Thanks for contributing ideas, suggestions and feedback Teresa Gorman, Jessica Clark, Mandy Van Deven, Jeanne Brooks, Adam Schweigert.


  1. Tony Burgess says:

    Reblogged this on The Homepage of Tony Burgess and commented:
    Supporting and finding reliable and trustworthy journalism is possible. Here are some tips on how to go about it.

  2. DrWeb says:

    Reblogged this on DrWeb's Domain and commented:
    Excellent post about truth, facts, and trustworthy journalism.. kudos!

  3. conklinec says:

    I agree with your ideas Josh. Being a Journalism student, I have learned about how the industry has been changing with the popularity of the internet. In today’s world, journalism has become almost an independent industry, where practically anyone can create their own collection of media. I agree that we need to support more local news organizations so that way the industry doesn’t become a victim of bias and or false news reports. I think I would like to write a response to your opinions for my blog.

  4. Reblogged this on marziabortolotto and commented:
    Very helpful!!!! Thank you

  5. This is a very good piece, and will pass this on to my niece who is studying journalism. Thanks 🙂

  6. runnorfolk says:

    Very interesting post, you touch on some big issues here, not least how do we support the journalists of the future when newsroom resources are being cut back. I worked in the British regional press for 16 years and have seen the landscape change dramatically. Good list, made me think there is a need for a UK equivalent

  7. ArtsAgenda says:

    Interesting read! It’s been on my mind, ever since Brian May (Queen) was on Question Time post election and said: How come that the party with the biggest campaign budget always wins the election? And a radio station which requires to present ‘news’ 24 hrs per day, will of course make editorial decisions on what it deems ‘interesting’ in a competitive market.

  8. Local journalist here – thanks for the love! Community journalism is where it’s at, because that’s where most people can get the info they need to get involved at a level that’s appropriate for them and make a difference.

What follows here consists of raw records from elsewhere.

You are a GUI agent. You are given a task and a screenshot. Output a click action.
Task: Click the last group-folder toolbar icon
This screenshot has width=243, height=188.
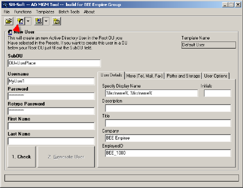57,22

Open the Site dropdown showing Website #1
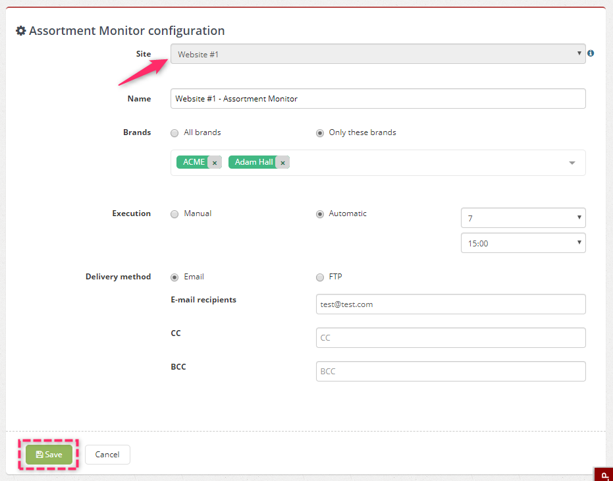(x=378, y=54)
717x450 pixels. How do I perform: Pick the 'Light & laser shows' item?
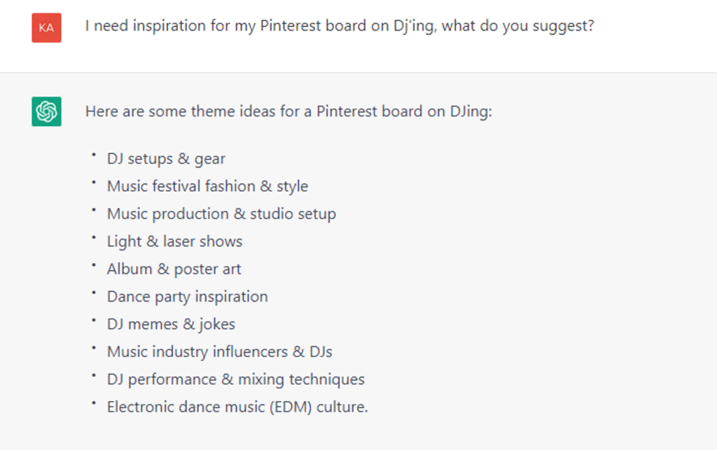(174, 241)
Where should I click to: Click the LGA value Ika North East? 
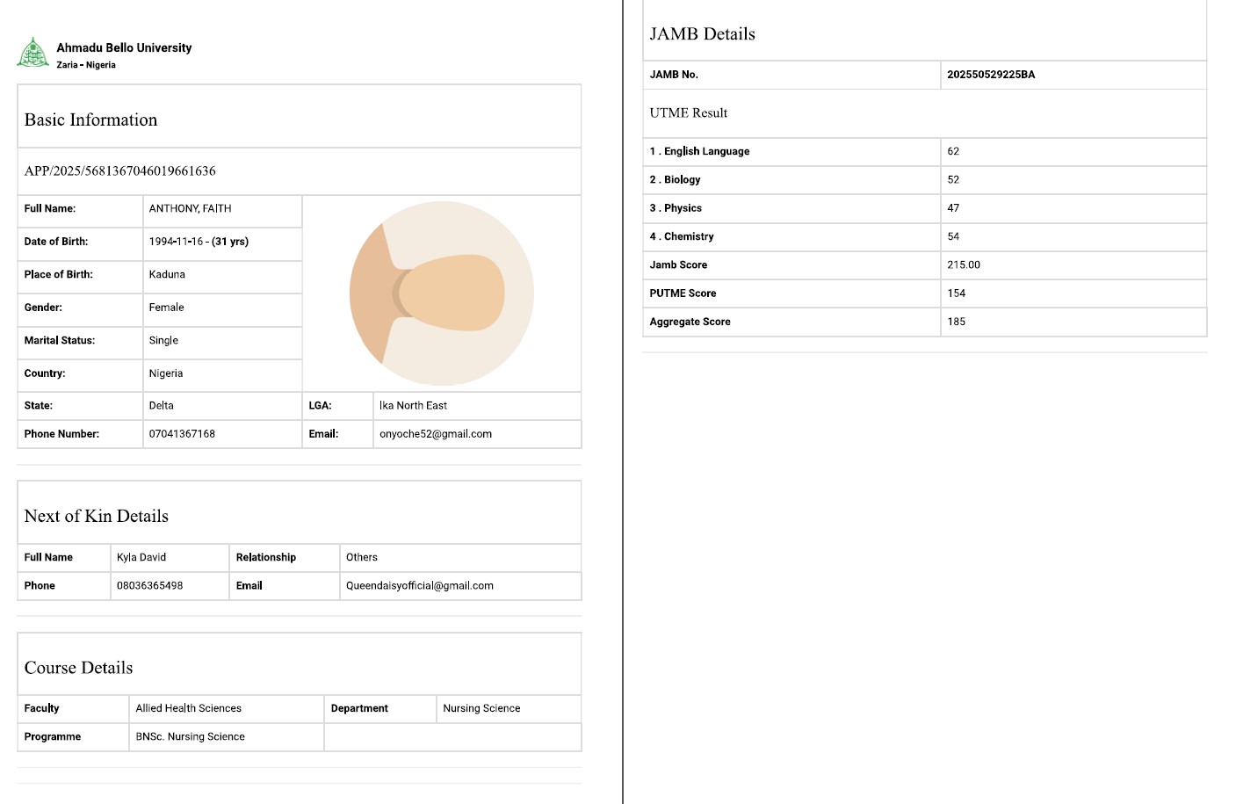(x=414, y=406)
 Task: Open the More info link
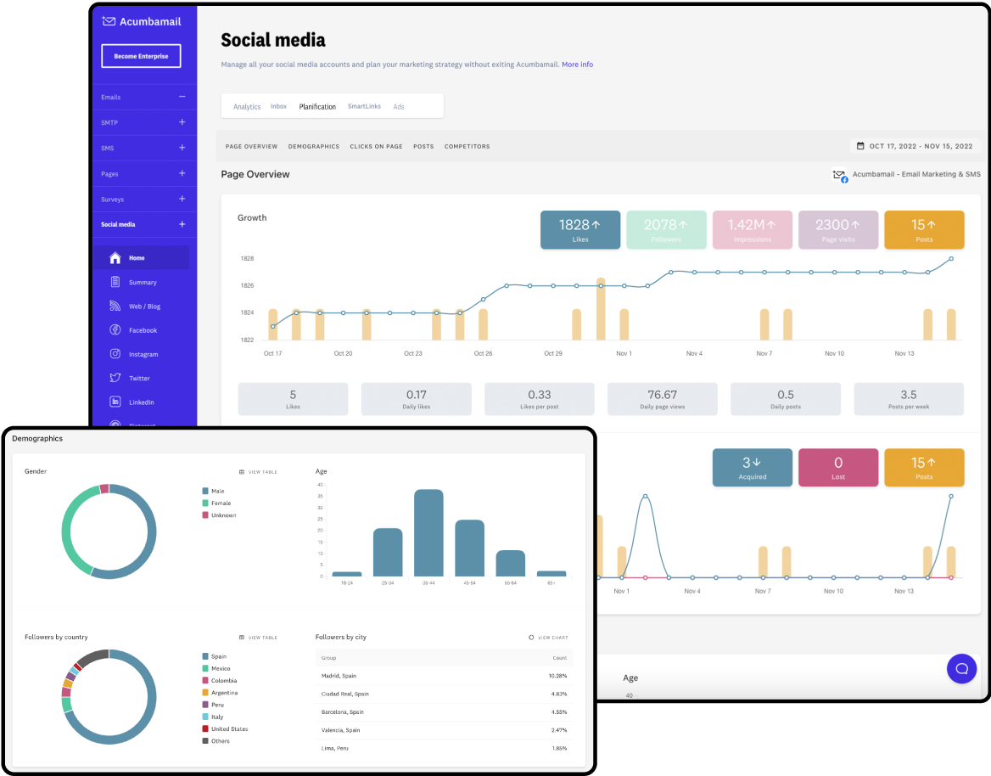pyautogui.click(x=577, y=64)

    I hate the reputation my profession has today, but the more local you read, the more personal and human it gets. At least, my office takes pride in that.

  9. tinaisboss says:

    Thank You for some new ideas!!!

  10. agogo22 says:

    Reblogged this on msamba and commented:
    Written for a North American audience but still useful.

  11. Fullycucked says:

    I will check these out. My blogging is a little controversial but it’s because of the MSM that divides us. I’m pro everyone with conservative values. I do not like hidden agendas and it’s taken me too much time to fact check myself. I like facts and not opinions. I will definitely be checking those links out.

  12. Layla.Katharina says:

    I’d like to add a new one to the list coming early 2o17 – AXIOS. You should read their manifesto

  13. Thank you for this VERY important blog post. I need to be much better about seeking out diverse media platforms instead of focusing solely on the larger papers and stations.

  14. TheDreamFlow says:

    Thanks for posting all of the helpful links. This is definitely a hot button issue right now and I agree with a lot of what you said. I subscribe to a healthy dose of skepticism regardless of what piece of news I’m looking at, but some are obviously better than others. I think a view point adjustment can go a long way in helping people make rational decisions and the best thing we could have is a skeptical discerning public thinking independently about each issue. But good luck on that…

  15. marymtf says:

    I am (as most of us are) drawn to those whose opinions are closest to mine, but I do try to push out of the bubble and inform myself by reading / listening to a mix of opinions.
    I’d like to say that journalists aren’t what they used to be, but that’s not true. Whenever I hear someone defend the profession I think of Herblock and how he almost lost his job in 1942, but saved it by the skin of his teeth when he won his first (of many) Pulitzer Prize. Anyone who doesn’t push to be part of the safer, larger, noisier crowd, doesn’t let himself / herself be bullied into changing sides will have my respect.